Dura presa di posizione del gruppo consiliare Partecipazione Attiva di Domodossola, che in un comunicato stampa critica l’operato del sindaco in merito alla gestione della sanità e al futuro dell’ospedale cittadino.
Di seguito il testo integrale del comunicato:
Mentre il territorio perde reparti, personale e servizi essenziali, il sindaco di Domodossola continua una guerra personale contro la Regione Piemonte, senza ottenere alcun risultato concreto per i cittadini.
Dopo la diffida contro il progetto dell’ospedale unico a Piedimulera, arriva un’altra pesante perdita per il territorio: la sospensione di parte di attività del reparto di urologia.
Prima il punto nascite, ora altri reparti. E il sindaco continua imperterrito sulla strada dello scontro totale.

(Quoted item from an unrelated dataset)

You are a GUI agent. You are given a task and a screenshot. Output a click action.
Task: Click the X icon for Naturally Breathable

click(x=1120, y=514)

La domanda che i cittadini devono porsi è semplice: quante altre chiusure dovremo subire prima che il sindaco capisca che questa strategia sta fallendo?

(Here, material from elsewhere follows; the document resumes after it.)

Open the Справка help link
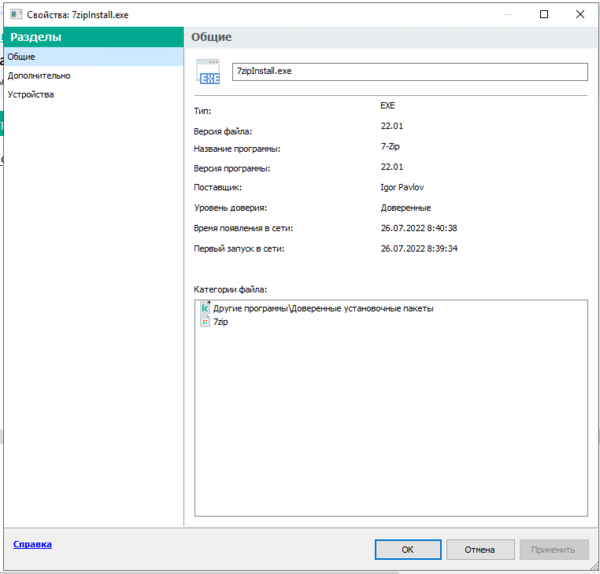 pyautogui.click(x=32, y=545)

Chi guida una città di 18.000 abitanti non può comportarsi come un “capo ultras” in campagna elettorale perenne.
Servono capacità di trattativa, credibilità istituzionale e senso di responsabilità. Invece assistiamo ogni giorno a proclami, diffide e attacchi politici che stanno isolando Domodossola e indebolendo il suo ospedale.

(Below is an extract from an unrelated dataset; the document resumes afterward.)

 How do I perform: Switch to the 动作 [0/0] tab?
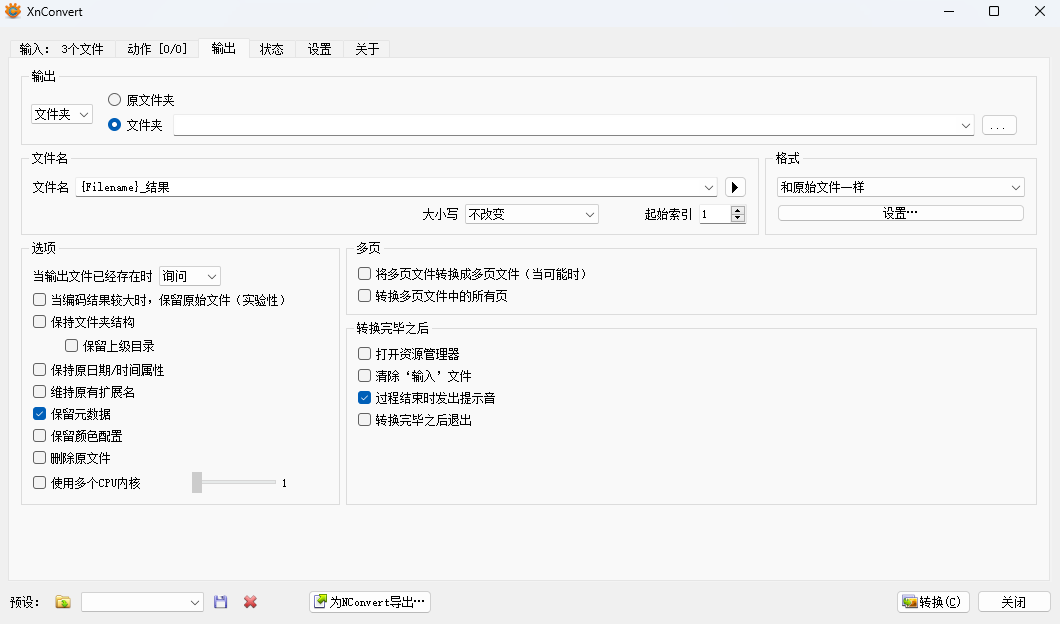point(157,49)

Difendere il “no a tutto” non significa difendere la sanità. Significa condannare il territorio a perdere progressivamente servizi, medici, investimenti e ospedale unico.
La verità è sotto gli occhi di tutti: mentre il sindaco alza i toni, l’ospedale si svuota pezzo dopo pezzo.
Chi oggi continua ad alimentare uno scontro sterile con la Regione si assume una responsabilità politica enorme davanti ai cittadini del VCO: quella di aver contribuito allo smantellamento della sanità pubblica locale.
I cittadini meritano amministratori capaci di ottenere risultati, non di collezionare diffide e conferenze stampa.
La salute delle persone non può essere sacrificata per propaganda politica e personalismi.